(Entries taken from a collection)
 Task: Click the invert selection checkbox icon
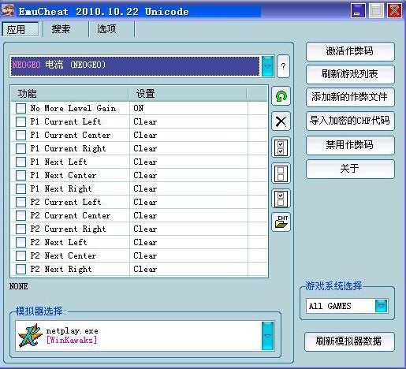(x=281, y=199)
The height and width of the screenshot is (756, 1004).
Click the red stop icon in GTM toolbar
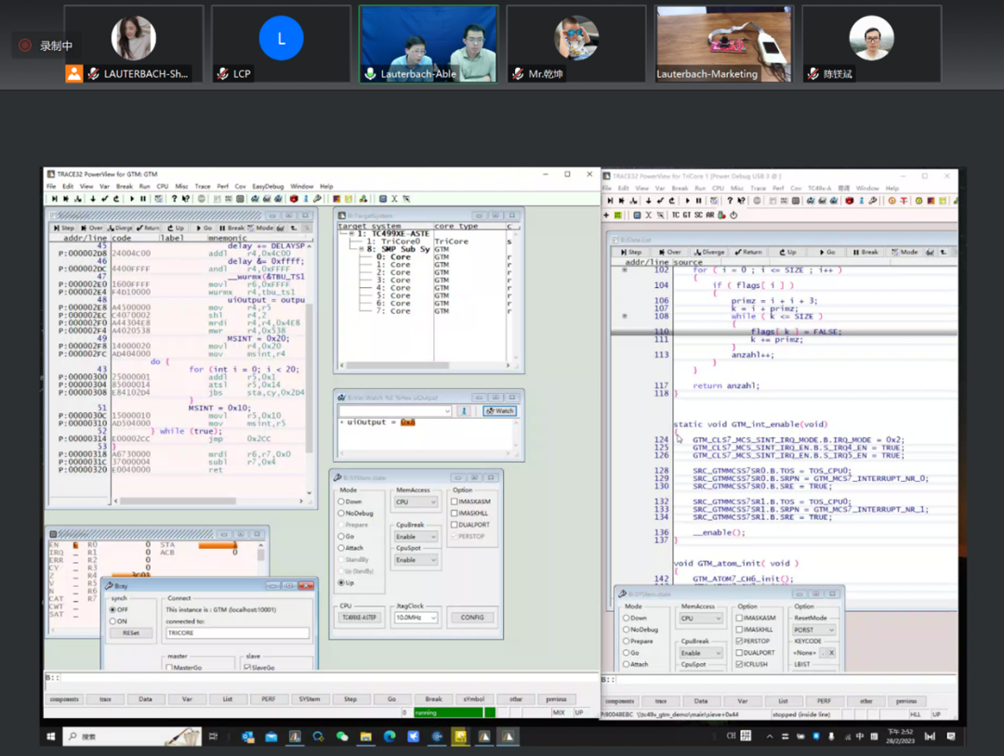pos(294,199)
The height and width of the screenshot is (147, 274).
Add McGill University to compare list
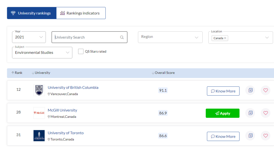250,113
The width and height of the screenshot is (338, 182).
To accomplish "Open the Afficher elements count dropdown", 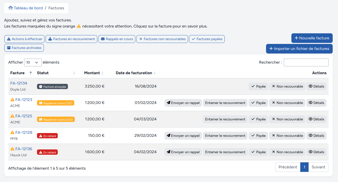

What you will do:
Write out the data precisely as given, excluding the pictures.

Written solution:
 Task: Click the invert selection checkbox icon
(x=281, y=199)
The height and width of the screenshot is (756, 1004).
Click the red stop icon in GTM toolbar
pos(294,199)
The height and width of the screenshot is (147, 274).
Add McGill University to compare list
250,113
The width and height of the screenshot is (338, 182).
To accomplish "Open the Afficher elements count dropdown", 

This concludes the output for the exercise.